(TO DO): Could you quote all of the data below word for word, leaving nothing out and changing nothing?
[start of INPUT DATA]
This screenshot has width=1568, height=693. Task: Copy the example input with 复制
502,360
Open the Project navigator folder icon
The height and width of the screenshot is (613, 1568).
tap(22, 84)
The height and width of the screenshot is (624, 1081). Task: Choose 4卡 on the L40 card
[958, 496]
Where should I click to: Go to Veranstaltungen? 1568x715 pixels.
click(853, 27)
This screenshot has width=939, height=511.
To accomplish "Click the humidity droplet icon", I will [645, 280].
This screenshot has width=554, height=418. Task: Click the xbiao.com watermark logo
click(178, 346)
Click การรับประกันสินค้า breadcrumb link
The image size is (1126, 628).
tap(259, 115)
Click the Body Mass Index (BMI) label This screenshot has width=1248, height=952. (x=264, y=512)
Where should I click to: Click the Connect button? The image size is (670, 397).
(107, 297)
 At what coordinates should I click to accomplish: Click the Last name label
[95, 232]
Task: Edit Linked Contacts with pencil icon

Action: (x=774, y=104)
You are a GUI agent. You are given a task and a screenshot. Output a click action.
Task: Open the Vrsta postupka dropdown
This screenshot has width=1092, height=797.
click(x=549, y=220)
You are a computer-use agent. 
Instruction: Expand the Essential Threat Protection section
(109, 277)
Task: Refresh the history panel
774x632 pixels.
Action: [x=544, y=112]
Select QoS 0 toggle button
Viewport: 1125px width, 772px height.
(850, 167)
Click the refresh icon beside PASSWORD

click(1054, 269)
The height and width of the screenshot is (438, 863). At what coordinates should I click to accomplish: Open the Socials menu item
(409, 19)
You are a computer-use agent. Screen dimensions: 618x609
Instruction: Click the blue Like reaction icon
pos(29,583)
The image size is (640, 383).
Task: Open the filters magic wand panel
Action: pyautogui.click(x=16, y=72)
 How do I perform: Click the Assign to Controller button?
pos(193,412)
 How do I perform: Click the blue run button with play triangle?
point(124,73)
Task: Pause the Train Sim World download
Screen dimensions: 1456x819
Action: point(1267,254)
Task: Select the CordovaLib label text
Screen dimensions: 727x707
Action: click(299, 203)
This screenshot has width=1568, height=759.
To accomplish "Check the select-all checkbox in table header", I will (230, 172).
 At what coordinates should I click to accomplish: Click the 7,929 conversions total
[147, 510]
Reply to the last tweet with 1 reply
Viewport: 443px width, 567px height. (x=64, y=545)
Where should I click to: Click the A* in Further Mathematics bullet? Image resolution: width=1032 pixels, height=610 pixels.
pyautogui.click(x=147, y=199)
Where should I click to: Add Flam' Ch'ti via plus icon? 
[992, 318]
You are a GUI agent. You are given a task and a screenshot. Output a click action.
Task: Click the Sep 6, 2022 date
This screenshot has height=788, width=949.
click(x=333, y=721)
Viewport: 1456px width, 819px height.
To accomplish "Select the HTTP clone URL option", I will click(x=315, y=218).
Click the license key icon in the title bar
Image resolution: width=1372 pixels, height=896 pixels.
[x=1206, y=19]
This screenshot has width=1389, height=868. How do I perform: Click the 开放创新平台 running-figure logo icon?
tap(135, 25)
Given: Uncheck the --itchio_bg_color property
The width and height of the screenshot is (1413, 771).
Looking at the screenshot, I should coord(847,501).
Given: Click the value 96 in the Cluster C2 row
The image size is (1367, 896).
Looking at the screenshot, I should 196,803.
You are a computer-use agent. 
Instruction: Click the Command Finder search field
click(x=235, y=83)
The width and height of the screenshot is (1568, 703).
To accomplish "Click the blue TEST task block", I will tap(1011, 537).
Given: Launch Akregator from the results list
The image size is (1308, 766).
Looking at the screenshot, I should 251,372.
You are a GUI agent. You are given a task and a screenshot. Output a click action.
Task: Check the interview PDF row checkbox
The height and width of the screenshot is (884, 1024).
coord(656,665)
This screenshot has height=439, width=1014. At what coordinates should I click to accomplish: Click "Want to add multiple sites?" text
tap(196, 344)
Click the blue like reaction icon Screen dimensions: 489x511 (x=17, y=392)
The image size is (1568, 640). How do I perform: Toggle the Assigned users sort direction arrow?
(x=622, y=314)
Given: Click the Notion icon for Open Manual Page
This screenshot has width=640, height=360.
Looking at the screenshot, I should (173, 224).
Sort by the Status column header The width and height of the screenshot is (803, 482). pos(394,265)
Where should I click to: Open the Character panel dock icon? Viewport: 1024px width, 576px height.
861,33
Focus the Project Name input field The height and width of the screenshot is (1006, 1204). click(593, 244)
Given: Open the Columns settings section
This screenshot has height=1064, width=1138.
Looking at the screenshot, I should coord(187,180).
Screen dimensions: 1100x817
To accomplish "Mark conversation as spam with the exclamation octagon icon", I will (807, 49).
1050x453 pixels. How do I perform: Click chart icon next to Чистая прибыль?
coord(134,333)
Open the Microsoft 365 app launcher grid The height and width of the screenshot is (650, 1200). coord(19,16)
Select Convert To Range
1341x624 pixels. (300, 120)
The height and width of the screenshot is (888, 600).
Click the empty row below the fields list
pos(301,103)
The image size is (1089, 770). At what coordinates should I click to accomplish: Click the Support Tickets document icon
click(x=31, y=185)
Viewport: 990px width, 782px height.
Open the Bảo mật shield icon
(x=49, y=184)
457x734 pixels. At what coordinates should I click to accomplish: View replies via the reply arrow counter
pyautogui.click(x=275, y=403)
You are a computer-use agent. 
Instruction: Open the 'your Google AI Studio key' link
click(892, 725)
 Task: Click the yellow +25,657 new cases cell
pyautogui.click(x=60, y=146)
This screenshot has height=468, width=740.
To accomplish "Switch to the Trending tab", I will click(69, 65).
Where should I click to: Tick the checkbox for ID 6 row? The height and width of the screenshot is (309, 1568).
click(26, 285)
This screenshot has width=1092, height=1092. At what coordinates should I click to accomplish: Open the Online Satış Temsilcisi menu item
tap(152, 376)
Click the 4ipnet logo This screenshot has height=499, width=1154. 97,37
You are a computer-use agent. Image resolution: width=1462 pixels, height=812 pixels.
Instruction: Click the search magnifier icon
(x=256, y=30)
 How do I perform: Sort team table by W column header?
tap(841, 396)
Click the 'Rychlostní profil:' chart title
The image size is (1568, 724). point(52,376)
[end of INPUT DATA]
(RESPONSE FOR THIS EXERCISE):
This screenshot has width=1568, height=693. Task: Copy the example input with 复制
502,360
Open the Project navigator folder icon
The height and width of the screenshot is (613, 1568).
tap(22, 84)
The height and width of the screenshot is (624, 1081). Task: Choose 4卡 on the L40 card
[958, 496]
Where should I click to: Go to Veranstaltungen? 1568x715 pixels.
click(853, 27)
This screenshot has width=939, height=511.
To accomplish "Click the humidity droplet icon", I will [645, 280].
This screenshot has width=554, height=418. Task: Click the xbiao.com watermark logo
click(178, 346)
Click การรับประกันสินค้า breadcrumb link
The image size is (1126, 628).
tap(259, 115)
Click the Body Mass Index (BMI) label This screenshot has width=1248, height=952. (x=264, y=512)
Where should I click to: Click the Connect button? The image size is (670, 397).
(107, 297)
 At what coordinates should I click to accomplish: Click the Last name label
[95, 232]
Task: Edit Linked Contacts with pencil icon

Action: (x=774, y=104)
You are a GUI agent. You are given a task and a screenshot. Output a click action.
Task: Open the Vrsta postupka dropdown
This screenshot has width=1092, height=797.
click(x=549, y=220)
You are a computer-use agent. 
Instruction: Expand the Essential Threat Protection section
(109, 277)
Task: Refresh the history panel
774x632 pixels.
Action: [x=544, y=112]
Select QoS 0 toggle button
Viewport: 1125px width, 772px height.
(850, 167)
Click the refresh icon beside PASSWORD

click(1054, 269)
The height and width of the screenshot is (438, 863). At what coordinates should I click to accomplish: Open the Socials menu item
(409, 19)
You are a computer-use agent. Screen dimensions: 618x609
Instruction: Click the blue Like reaction icon
pos(29,583)
The image size is (640, 383).
Task: Open the filters magic wand panel
Action: pyautogui.click(x=16, y=72)
 How do I perform: Click the Assign to Controller button?
pos(193,412)
 How do I perform: Click the blue run button with play triangle?
point(124,73)
Task: Pause the Train Sim World download
Screen dimensions: 1456x819
Action: point(1267,254)
Task: Select the CordovaLib label text
Screen dimensions: 727x707
Action: click(299, 203)
This screenshot has width=1568, height=759.
To accomplish "Check the select-all checkbox in table header", I will (230, 172).
 At what coordinates should I click to accomplish: Click the 7,929 conversions total
[147, 510]
Reply to the last tweet with 1 reply
Viewport: 443px width, 567px height. (x=64, y=545)
Where should I click to: Click the A* in Further Mathematics bullet? Image resolution: width=1032 pixels, height=610 pixels.
pyautogui.click(x=147, y=199)
Where should I click to: Add Flam' Ch'ti via plus icon? 
[992, 318]
You are a GUI agent. You are given a task and a screenshot. Output a click action.
Task: Click the Sep 6, 2022 date
This screenshot has height=788, width=949.
click(x=333, y=721)
Viewport: 1456px width, 819px height.
To accomplish "Select the HTTP clone URL option", I will click(x=315, y=218).
Click the license key icon in the title bar
Image resolution: width=1372 pixels, height=896 pixels.
[x=1206, y=19]
This screenshot has width=1389, height=868. How do I perform: Click the 开放创新平台 running-figure logo icon?
tap(135, 25)
Given: Uncheck the --itchio_bg_color property
The width and height of the screenshot is (1413, 771).
Looking at the screenshot, I should coord(847,501).
Given: Click the value 96 in the Cluster C2 row
The image size is (1367, 896).
Looking at the screenshot, I should 196,803.
You are a computer-use agent. 
Instruction: Click the Command Finder search field
click(x=235, y=83)
The width and height of the screenshot is (1568, 703).
To accomplish "Click the blue TEST task block", I will tap(1011, 537).
Given: Launch Akregator from the results list
The image size is (1308, 766).
Looking at the screenshot, I should 251,372.
You are a GUI agent. You are given a task and a screenshot. Output a click action.
Task: Check the interview PDF row checkbox
The height and width of the screenshot is (884, 1024).
coord(656,665)
This screenshot has height=439, width=1014. At what coordinates should I click to accomplish: Click "Want to add multiple sites?" text
tap(196, 344)
Click the blue like reaction icon Screen dimensions: 489x511 (x=17, y=392)
The image size is (1568, 640). How do I perform: Toggle the Assigned users sort direction arrow?
(x=622, y=314)
Given: Click the Notion icon for Open Manual Page
This screenshot has width=640, height=360.
Looking at the screenshot, I should (173, 224).
Sort by the Status column header The width and height of the screenshot is (803, 482). pos(394,265)
Where should I click to: Open the Character panel dock icon? Viewport: 1024px width, 576px height.
861,33
Focus the Project Name input field The height and width of the screenshot is (1006, 1204). click(593, 244)
Given: Open the Columns settings section
This screenshot has height=1064, width=1138.
Looking at the screenshot, I should coord(187,180).
Screen dimensions: 1100x817
To accomplish "Mark conversation as spam with the exclamation octagon icon", I will (807, 49).
1050x453 pixels. How do I perform: Click chart icon next to Чистая прибыль?
coord(134,333)
Open the Microsoft 365 app launcher grid The height and width of the screenshot is (650, 1200). coord(19,16)
Select Convert To Range
1341x624 pixels. (300, 120)
The height and width of the screenshot is (888, 600).
Click the empty row below the fields list
pos(301,103)
The image size is (1089, 770). At what coordinates should I click to accomplish: Click the Support Tickets document icon
click(x=31, y=185)
Viewport: 990px width, 782px height.
Open the Bảo mật shield icon
(x=49, y=184)
457x734 pixels. At what coordinates should I click to accomplish: View replies via the reply arrow counter
pyautogui.click(x=275, y=403)
You are a computer-use agent. 
Instruction: Open the 'your Google AI Studio key' link
click(892, 725)
 Task: Click the yellow +25,657 new cases cell
pyautogui.click(x=60, y=146)
This screenshot has height=468, width=740.
To accomplish "Switch to the Trending tab", I will click(69, 65).
Where should I click to: Tick the checkbox for ID 6 row? The height and width of the screenshot is (309, 1568).
click(26, 285)
This screenshot has width=1092, height=1092. At what coordinates should I click to accomplish: Open the Online Satış Temsilcisi menu item
tap(152, 376)
Click the 4ipnet logo This screenshot has height=499, width=1154. 97,37
You are a computer-use agent. Image resolution: width=1462 pixels, height=812 pixels.
Instruction: Click the search magnifier icon
(x=256, y=30)
 How do I perform: Sort team table by W column header?
tap(841, 396)
Click the 'Rychlostní profil:' chart title
The image size is (1568, 724). point(52,376)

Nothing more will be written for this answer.